'''

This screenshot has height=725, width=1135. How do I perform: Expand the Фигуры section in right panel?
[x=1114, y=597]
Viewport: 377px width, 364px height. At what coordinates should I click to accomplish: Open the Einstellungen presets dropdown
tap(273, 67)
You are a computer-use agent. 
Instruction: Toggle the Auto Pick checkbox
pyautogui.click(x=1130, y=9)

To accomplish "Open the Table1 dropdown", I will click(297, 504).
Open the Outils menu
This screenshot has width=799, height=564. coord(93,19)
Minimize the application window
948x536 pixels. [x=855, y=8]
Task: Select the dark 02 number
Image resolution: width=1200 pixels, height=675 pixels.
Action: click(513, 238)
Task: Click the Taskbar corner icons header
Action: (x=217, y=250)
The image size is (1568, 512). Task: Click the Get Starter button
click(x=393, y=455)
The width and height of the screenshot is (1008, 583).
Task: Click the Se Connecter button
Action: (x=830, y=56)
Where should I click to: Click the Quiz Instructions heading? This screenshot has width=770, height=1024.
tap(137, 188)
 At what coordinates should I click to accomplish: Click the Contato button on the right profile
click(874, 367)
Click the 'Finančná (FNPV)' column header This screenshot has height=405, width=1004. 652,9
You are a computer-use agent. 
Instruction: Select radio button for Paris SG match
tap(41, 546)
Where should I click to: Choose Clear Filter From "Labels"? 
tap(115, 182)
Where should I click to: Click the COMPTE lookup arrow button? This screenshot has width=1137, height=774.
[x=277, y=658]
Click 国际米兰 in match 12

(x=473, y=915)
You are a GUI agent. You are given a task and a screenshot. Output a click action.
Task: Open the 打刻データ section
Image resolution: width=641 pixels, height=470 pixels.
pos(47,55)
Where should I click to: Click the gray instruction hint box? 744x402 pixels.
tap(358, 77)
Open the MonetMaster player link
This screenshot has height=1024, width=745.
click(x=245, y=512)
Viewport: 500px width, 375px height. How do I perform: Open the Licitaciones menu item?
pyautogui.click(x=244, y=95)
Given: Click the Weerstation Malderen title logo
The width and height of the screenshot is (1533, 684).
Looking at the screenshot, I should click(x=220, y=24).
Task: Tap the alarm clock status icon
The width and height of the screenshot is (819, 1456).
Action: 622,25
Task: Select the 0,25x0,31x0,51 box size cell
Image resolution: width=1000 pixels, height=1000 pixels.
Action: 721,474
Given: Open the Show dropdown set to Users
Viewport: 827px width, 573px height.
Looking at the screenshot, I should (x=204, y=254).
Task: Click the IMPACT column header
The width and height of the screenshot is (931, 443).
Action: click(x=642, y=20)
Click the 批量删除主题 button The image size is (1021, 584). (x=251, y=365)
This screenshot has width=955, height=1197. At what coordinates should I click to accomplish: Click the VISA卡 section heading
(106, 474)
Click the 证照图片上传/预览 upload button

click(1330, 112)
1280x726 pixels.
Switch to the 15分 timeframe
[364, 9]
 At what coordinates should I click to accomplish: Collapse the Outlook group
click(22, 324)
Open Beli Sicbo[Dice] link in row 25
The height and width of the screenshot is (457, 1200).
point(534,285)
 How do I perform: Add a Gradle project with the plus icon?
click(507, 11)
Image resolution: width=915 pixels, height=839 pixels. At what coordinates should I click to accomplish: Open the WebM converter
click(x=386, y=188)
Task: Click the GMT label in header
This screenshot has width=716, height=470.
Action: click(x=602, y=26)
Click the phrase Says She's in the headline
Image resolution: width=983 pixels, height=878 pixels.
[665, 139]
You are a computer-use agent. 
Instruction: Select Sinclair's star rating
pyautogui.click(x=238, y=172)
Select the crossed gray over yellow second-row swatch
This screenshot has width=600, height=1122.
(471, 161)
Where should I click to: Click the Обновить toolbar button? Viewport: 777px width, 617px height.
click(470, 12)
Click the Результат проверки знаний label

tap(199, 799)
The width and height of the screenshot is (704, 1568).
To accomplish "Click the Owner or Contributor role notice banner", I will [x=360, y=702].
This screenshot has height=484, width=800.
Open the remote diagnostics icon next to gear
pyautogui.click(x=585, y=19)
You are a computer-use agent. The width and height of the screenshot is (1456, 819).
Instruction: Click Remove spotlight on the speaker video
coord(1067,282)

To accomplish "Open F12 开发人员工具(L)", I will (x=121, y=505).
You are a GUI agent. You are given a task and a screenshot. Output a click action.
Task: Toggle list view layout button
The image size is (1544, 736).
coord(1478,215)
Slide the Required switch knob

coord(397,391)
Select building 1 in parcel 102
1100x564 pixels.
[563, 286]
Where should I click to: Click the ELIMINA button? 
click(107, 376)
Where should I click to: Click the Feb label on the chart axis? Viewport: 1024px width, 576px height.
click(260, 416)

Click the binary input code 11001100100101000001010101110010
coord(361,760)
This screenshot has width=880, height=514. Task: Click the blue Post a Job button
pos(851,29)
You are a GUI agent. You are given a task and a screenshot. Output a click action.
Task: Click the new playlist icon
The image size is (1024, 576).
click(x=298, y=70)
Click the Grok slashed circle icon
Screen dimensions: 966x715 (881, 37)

'''

**Work request**. Return a faithful copy of all the records above.

**Output of the exercise**.
This screenshot has height=725, width=1135. How do I perform: Expand the Фигуры section in right panel?
[x=1114, y=597]
Viewport: 377px width, 364px height. At what coordinates should I click to accomplish: Open the Einstellungen presets dropdown
tap(273, 67)
You are a computer-use agent. 
Instruction: Toggle the Auto Pick checkbox
pyautogui.click(x=1130, y=9)

To accomplish "Open the Table1 dropdown", I will click(297, 504).
Open the Outils menu
This screenshot has width=799, height=564. coord(93,19)
Minimize the application window
948x536 pixels. [x=855, y=8]
Task: Select the dark 02 number
Image resolution: width=1200 pixels, height=675 pixels.
Action: click(513, 238)
Task: Click the Taskbar corner icons header
Action: (x=217, y=250)
The image size is (1568, 512). Task: Click the Get Starter button
click(x=393, y=455)
The width and height of the screenshot is (1008, 583).
Task: Click the Se Connecter button
Action: (x=830, y=56)
Where should I click to: Click the Quiz Instructions heading? This screenshot has width=770, height=1024.
tap(137, 188)
 At what coordinates should I click to accomplish: Click the Contato button on the right profile
click(874, 367)
Click the 'Finančná (FNPV)' column header This screenshot has height=405, width=1004. 652,9
You are a computer-use agent. 
Instruction: Select radio button for Paris SG match
tap(41, 546)
Where should I click to: Choose Clear Filter From "Labels"? 
tap(115, 182)
Where should I click to: Click the COMPTE lookup arrow button? This screenshot has width=1137, height=774.
[x=277, y=658]
Click 国际米兰 in match 12

(x=473, y=915)
You are a GUI agent. You are given a task and a screenshot. Output a click action.
Task: Open the 打刻データ section
Image resolution: width=641 pixels, height=470 pixels.
pos(47,55)
Where should I click to: Click the gray instruction hint box? 744x402 pixels.
tap(358, 77)
Open the MonetMaster player link
This screenshot has height=1024, width=745.
click(x=245, y=512)
Viewport: 500px width, 375px height. How do I perform: Open the Licitaciones menu item?
pyautogui.click(x=244, y=95)
Given: Click the Weerstation Malderen title logo
The width and height of the screenshot is (1533, 684).
Looking at the screenshot, I should click(x=220, y=24).
Task: Tap the alarm clock status icon
The width and height of the screenshot is (819, 1456).
Action: 622,25
Task: Select the 0,25x0,31x0,51 box size cell
Image resolution: width=1000 pixels, height=1000 pixels.
Action: 721,474
Given: Open the Show dropdown set to Users
Viewport: 827px width, 573px height.
Looking at the screenshot, I should (x=204, y=254).
Task: Click the IMPACT column header
The width and height of the screenshot is (931, 443).
Action: click(x=642, y=20)
Click the 批量删除主题 button The image size is (1021, 584). (x=251, y=365)
This screenshot has width=955, height=1197. At what coordinates should I click to accomplish: Click the VISA卡 section heading
(106, 474)
Click the 证照图片上传/预览 upload button

click(1330, 112)
1280x726 pixels.
Switch to the 15分 timeframe
[364, 9]
 At what coordinates should I click to accomplish: Collapse the Outlook group
click(22, 324)
Open Beli Sicbo[Dice] link in row 25
The height and width of the screenshot is (457, 1200).
point(534,285)
 How do I perform: Add a Gradle project with the plus icon?
click(507, 11)
Image resolution: width=915 pixels, height=839 pixels. At what coordinates should I click to accomplish: Open the WebM converter
click(x=386, y=188)
Task: Click the GMT label in header
This screenshot has width=716, height=470.
Action: click(x=602, y=26)
Click the phrase Says She's in the headline
Image resolution: width=983 pixels, height=878 pixels.
[665, 139]
You are a computer-use agent. 
Instruction: Select Sinclair's star rating
pyautogui.click(x=238, y=172)
Select the crossed gray over yellow second-row swatch
This screenshot has width=600, height=1122.
(471, 161)
Where should I click to: Click the Обновить toolbar button? Viewport: 777px width, 617px height.
click(470, 12)
Click the Результат проверки знаний label

tap(199, 799)
The width and height of the screenshot is (704, 1568).
To accomplish "Click the Owner or Contributor role notice banner", I will [x=360, y=702].
This screenshot has height=484, width=800.
Open the remote diagnostics icon next to gear
pyautogui.click(x=585, y=19)
You are a computer-use agent. The width and height of the screenshot is (1456, 819).
Instruction: Click Remove spotlight on the speaker video
coord(1067,282)

To accomplish "Open F12 开发人员工具(L)", I will (x=121, y=505).
You are a GUI agent. You are given a task and a screenshot. Output a click action.
Task: Toggle list view layout button
The image size is (1544, 736).
coord(1478,215)
Slide the Required switch knob

coord(397,391)
Select building 1 in parcel 102
1100x564 pixels.
[563, 286]
Where should I click to: Click the ELIMINA button? 
click(107, 376)
Where should I click to: Click the Feb label on the chart axis? Viewport: 1024px width, 576px height.
click(260, 416)

Click the binary input code 11001100100101000001010101110010
coord(361,760)
This screenshot has width=880, height=514. Task: Click the blue Post a Job button
pos(851,29)
You are a GUI agent. You are given a task and a screenshot. Output a click action.
Task: Click the new playlist icon
The image size is (1024, 576).
click(x=298, y=70)
Click the Grok slashed circle icon
Screen dimensions: 966x715 (881, 37)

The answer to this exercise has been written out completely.